(5)内館牧子【伊達政宗】

文字数 616文字

現代を代表する作家・漫画家・学者・舞台で活躍する芸人やタレントの方たちに、好きな戦国武将のアンケート調査を実施いたしました。

激動の令和において、人気のある武将は果たしてだれなのか?!

内館牧子(うちだて・まきこ)さん


──1948年秋田県生まれ。88年脚本家としてデビュー。91年ギャラクシー賞、93年第1回橋田壽賀子賞など受賞多数。小説家、エッセイストとしても活躍し、2018年刊行の小説『すぐ死ぬんだから』は30万部を超える大ヒットに。近著は『今度生まれたら』。

【わたしの好きな戦国武将】


伊達政宗

私は大相撲の研究のために、東北大学の大学院宗教学研究室に入った。五十代半ばのことである。

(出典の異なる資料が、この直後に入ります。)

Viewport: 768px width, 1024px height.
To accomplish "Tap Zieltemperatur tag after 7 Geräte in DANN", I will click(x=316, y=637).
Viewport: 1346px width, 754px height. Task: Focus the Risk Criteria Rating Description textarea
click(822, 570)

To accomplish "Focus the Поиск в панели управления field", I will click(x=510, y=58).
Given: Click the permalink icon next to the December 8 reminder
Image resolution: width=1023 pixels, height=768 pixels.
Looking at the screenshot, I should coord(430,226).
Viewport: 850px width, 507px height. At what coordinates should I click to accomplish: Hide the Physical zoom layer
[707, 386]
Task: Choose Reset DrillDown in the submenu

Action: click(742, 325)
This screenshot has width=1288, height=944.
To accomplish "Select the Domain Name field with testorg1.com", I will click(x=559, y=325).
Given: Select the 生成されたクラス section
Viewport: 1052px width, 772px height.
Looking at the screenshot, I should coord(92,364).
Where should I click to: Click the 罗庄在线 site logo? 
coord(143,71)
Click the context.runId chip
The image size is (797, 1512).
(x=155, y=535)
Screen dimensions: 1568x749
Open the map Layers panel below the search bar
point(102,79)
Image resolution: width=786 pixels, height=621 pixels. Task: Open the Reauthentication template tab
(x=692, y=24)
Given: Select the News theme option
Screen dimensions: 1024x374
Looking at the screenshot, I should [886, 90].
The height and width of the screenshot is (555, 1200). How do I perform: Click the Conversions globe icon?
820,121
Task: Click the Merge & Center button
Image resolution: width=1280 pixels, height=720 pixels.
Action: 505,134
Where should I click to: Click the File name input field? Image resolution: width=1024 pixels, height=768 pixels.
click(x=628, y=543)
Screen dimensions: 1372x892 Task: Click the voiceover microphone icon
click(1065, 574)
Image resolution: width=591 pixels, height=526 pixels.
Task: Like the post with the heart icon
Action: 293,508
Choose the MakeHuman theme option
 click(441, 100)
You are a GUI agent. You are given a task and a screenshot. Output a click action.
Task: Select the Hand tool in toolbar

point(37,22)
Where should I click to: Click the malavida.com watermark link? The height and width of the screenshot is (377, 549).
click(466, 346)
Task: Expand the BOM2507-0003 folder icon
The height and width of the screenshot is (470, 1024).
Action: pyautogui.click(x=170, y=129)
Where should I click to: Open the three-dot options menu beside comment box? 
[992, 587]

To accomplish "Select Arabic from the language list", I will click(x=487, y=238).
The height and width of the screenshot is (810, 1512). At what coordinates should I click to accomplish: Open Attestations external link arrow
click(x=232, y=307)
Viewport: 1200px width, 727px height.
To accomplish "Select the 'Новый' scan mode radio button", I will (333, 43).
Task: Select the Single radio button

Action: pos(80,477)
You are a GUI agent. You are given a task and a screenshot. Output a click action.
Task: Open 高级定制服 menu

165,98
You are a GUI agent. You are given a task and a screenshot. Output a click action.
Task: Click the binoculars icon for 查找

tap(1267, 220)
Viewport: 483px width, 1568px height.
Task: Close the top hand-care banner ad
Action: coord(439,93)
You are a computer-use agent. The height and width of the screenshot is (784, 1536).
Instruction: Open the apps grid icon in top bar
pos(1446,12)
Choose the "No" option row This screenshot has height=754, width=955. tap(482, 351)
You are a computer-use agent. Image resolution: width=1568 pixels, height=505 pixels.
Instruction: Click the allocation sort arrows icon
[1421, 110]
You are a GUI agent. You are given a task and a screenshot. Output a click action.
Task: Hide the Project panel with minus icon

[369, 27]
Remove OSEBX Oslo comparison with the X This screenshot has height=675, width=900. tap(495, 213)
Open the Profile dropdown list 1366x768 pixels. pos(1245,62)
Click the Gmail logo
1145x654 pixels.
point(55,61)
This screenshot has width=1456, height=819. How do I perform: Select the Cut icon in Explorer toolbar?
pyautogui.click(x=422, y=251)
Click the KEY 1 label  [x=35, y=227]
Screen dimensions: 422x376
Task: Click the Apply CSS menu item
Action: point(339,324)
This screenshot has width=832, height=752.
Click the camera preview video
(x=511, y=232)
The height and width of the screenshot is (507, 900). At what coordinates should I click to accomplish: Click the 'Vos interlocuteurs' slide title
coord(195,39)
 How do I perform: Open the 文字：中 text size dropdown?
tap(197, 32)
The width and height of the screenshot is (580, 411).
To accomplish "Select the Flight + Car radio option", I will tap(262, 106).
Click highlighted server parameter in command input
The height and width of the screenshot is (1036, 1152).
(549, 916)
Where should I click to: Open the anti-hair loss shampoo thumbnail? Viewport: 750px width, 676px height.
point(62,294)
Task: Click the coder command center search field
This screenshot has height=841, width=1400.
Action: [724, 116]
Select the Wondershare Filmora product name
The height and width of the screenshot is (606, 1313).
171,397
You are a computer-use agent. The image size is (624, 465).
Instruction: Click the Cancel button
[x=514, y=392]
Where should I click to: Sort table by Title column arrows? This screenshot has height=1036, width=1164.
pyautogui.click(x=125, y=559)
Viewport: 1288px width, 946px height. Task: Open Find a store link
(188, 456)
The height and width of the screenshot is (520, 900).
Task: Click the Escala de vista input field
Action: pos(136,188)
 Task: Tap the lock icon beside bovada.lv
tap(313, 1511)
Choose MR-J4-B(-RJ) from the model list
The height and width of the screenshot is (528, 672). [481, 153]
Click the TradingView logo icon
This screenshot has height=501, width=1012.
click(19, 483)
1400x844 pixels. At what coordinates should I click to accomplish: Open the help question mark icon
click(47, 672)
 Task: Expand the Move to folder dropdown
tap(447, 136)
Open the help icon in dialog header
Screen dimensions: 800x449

そして三年間を仙台で暮らし、非常に驚いた。初代仙台藩主伊達政宗が、今も仙台の街に、仙台人の心に生きているのである。ふとした時に「仙台の誇り」として政宗が甦る。今から四百五十余年も昔の武将を、ごく当たり前に誇る。悪くない。


政宗には数々の戦功、逸話があるが、私は次の言葉が真骨頂と思う。


「倹約の仕方は不自由を忍ぶにあり。この世に客に来たと思えば何の苦しみもない」


私たちは生きていく中で、たくさんの理不尽や忍ぶことがある。だが、「私はこの世に遊びに来てるんだ」と思えば、ほとんどは気にならない。政宗は戦国の世を、こうやって乗り越えてきたのだろう。


仙台に縁のできた私にとっても、伊達政宗は誇りである。